The Indiana grower who recalled cantaloupe in August after it was linked to a salmonella outbreak that has killed two is now recalling watermelons because of possible contamination with a different type of salmonella.
Indiana health officials said no illnesses had been linked to the watermelons as of Sept. 13, but they are investigating an outbreak of Salmonella Newport found on the Chamberlain watermelons, said Amy Reel, director of public affairs for the state Department of Health.
Tim Chamberlain, owner of Chamberlain Farms, Owensville, Ind., released a statement via his attorney, Gary Zhao of the Chicago law firm SmithAmundsen LLC.
“We are continuing to cooperate fully with authorities at the FDA and the Indiana State Department of Health to determine the full facts about the source of the salmonella found on our watermelon,” Chamberlain’s statement said.
“... We promise that we will continue to evaluate the available evidence, work closely with the investigating authorities and do all that we can to protect the well being of the consumers of our produce.”
Leaders in the watermelon industry said they support the federal and state investigations of “this isolated incident on one farm,” according to a written statement from Mark Arney, executive director of the National Watermelon Promotion Board, Orlando, Fla.
However, Arney stressed that “this is not indicative of our industry as a whole.”
Food safety is foremost for the industry, said Robert Morrissey, executive director of the National Watermelon Association, Lakeland, Fla.
Morrissey said the association’s 2009 release of the second edition of its food safety protocols for the watermelon industry was described by FDA as “the most comprehensive food safety protocol in the produce industry.”
“Our mantra remains … implement both food safety and traceability into your operations. Perform them without delay,” Morrissey said.
Morrissey said growers and shippers should not rely on the watermelons to protect themselves.
“We do not rely on the rind as a natural protectant of the edible meat inside a watermelon,” Morrissey said. “Nor do we rely on the previously unblemished record of no production-related outbreaks or recalls.”
Indiana health officials said they found Salmonella Newport contamination on watermelons still in the field at Chamberlain Farms during their investigation of a separate Salmonella Typhimurium outbreak linked to the farm’s cantaloupe.
Reel said Indiana officials collected watermelon samples “well after” the initial Aug. 14-16 cantaloupe investigation at the farm. The volume of watermelons distributed by Chamberlain is unknown, Reel said.
“But I know it was much less than the number of cantaloupes distributed,” Reel said.
Reel stressed that the situation with Chamberlain’s watermelon is separate from the recall of cantaloupes from the farm. The cantaloupes have been linked to a 25-state outbreak that has sickened 240 people, including three deaths in Kentucky.

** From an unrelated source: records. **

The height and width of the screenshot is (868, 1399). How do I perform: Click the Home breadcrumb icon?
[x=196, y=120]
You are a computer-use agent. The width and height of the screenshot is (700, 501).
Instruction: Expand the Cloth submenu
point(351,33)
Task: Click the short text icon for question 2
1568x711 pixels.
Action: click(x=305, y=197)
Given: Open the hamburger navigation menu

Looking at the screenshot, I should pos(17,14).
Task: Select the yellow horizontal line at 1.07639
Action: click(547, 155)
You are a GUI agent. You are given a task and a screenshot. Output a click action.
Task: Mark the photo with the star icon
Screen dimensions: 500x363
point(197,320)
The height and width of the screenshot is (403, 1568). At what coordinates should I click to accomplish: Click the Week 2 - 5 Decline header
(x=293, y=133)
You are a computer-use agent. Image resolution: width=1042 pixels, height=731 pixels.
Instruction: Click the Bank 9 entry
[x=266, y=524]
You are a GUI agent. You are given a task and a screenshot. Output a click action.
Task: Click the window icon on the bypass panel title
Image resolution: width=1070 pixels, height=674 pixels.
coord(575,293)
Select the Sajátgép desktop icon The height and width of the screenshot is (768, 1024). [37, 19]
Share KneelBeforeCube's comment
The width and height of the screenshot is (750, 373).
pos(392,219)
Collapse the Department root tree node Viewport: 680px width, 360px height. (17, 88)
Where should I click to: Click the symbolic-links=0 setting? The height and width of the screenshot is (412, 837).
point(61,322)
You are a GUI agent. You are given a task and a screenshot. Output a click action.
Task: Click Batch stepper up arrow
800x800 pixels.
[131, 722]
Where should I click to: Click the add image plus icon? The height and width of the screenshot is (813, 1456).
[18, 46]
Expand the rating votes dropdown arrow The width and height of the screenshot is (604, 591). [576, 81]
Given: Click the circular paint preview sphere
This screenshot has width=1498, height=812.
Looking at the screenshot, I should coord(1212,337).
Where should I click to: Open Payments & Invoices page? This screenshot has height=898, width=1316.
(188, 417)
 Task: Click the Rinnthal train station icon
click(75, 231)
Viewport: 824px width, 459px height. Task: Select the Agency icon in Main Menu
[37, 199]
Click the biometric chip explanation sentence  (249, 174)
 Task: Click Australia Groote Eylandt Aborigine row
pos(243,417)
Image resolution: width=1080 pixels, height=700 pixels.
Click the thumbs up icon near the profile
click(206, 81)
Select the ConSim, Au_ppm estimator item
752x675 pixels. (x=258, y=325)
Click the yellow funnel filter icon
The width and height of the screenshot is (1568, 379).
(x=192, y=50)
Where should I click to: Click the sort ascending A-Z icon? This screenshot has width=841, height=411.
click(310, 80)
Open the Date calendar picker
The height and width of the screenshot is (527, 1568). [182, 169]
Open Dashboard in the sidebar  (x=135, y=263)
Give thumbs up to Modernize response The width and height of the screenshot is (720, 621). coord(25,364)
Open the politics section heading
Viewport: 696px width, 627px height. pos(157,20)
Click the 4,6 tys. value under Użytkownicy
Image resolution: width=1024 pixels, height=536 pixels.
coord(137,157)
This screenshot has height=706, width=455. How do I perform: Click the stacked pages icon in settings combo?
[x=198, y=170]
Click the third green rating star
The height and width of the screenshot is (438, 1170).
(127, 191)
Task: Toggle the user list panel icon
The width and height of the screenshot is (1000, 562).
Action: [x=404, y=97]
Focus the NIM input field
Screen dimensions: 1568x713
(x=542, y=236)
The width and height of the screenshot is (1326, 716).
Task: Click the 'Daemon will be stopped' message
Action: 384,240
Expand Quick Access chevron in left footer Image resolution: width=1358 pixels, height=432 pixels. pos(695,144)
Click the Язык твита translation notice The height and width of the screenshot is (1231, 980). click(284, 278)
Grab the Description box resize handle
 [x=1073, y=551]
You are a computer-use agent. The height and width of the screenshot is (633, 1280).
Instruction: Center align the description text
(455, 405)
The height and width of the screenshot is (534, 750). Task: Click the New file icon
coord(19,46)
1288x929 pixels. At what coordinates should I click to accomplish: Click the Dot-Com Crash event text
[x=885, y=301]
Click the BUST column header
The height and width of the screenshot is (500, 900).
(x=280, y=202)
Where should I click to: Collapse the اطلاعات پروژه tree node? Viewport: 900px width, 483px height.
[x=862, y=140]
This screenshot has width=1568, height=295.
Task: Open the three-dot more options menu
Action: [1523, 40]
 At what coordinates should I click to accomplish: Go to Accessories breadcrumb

Reel said Indiana officials are working with the Food and Drug Administration and the Centers for Disease Control and Prevention on investigations of Chamberlain’s watermelons and cantaloupes.
According to the Centers for Disease Control and Prevention, there are more than 2,000 kinds of salmonella that can cause disease in humans. Of those varieties, three — Newport, Typhimurium and Enteritidis — account for about half of the confirmed salmonella illnesses reported by the public health laboratories.
Salmonella Newport has “increased markedly since 1995 and is now the third-most frequent serotype,” according to the CDC website.